An audiologist, also known as a doctor of hearing, is a healthcare professional who specializes in diagnosing and testing of hearing (or auditory) and balance disorders. They have the expertise and training to determine an individual’s type and severity of hearing loss and suggest solutions, such as hearing aids, to help improve an individual’s overall life.

What do audiologists do?

Audiologists are common in the everyday American’s life; after all, roughly 48 million Americans suffer some form of hearing loss — and not all are within the elderly population. However, the risk of developing hearing loss increases with age. According to the National Institute on Deafness and Other Communication Disorders, hearing loss is the third most prevalent chronic health condition facing older adults.

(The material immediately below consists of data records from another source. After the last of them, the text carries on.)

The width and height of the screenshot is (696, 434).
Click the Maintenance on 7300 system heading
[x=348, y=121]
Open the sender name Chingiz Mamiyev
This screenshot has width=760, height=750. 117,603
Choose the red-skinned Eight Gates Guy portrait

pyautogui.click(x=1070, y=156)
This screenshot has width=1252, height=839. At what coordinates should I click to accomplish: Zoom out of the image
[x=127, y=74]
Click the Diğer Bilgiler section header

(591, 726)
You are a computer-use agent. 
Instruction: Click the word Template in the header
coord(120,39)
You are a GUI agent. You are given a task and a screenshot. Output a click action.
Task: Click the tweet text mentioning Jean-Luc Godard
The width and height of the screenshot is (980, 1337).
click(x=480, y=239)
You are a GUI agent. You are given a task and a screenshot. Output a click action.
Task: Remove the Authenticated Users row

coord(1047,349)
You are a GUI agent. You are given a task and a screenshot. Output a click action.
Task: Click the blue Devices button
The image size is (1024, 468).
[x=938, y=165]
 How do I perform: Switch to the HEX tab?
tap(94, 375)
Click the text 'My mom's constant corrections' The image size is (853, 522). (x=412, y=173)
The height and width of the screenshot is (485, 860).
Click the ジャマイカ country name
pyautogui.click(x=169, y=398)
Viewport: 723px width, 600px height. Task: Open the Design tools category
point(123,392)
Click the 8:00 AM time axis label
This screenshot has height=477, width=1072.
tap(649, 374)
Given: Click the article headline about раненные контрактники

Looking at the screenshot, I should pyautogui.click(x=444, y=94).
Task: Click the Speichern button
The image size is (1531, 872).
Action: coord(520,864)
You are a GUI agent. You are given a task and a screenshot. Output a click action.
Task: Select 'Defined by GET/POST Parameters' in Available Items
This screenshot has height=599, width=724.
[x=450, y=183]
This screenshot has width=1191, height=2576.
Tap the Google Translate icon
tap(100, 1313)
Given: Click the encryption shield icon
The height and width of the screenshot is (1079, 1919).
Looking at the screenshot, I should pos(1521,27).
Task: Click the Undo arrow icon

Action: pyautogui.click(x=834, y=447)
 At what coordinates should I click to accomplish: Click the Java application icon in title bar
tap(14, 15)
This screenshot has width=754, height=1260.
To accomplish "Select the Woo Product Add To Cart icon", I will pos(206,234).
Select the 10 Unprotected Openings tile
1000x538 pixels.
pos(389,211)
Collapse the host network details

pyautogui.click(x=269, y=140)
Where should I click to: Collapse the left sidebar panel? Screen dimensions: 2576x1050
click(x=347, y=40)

Where do audiologists practice?

As such, it is highly likely you will see an audiologist at some point in your life. Audiologists works in many different settings, including:

  • Hospitals
  • Private or group practices
  • Residential health and long-term care facilities
  • Educational settings, such as colleges and universities
  • K-12 schools
  • Developmental learning centers or daycares
  • Federal government agencies
  • State public health departments
  • Uniformed services
  • Industries with hearing conservation programs

Audiologists and hearing tests

Regardless of the setting, audiologists provide the same basic help for individuals with hearing loss. First, an audiologist will take a person through a series of tests to determine the type and degree of hearing loss they have. The audiologist will read the results to determine a person’s hearing loss. From there, the audiologist will work with the patient, asking questions to understand their lifestyle before recommending some type of hearing loss solution, most often some type of hearing aid.

Treatment and audiologists

After this appointment, an audiologist and patient will undergo a second appointment, called a hearing aid fitting During this appointment, the patient and audiologist will work together to make sure the hearing aid is set correctly and fits well.

The audiologist will also share their expertise with the patients and knowledge of the hearing aids to make sure the patient feels comfortable and confident wearing the hearing aids. It is important to audiologist that their patients do well with their hearings aids; as such, they will work hard to make sure the hearing aids fit correctly.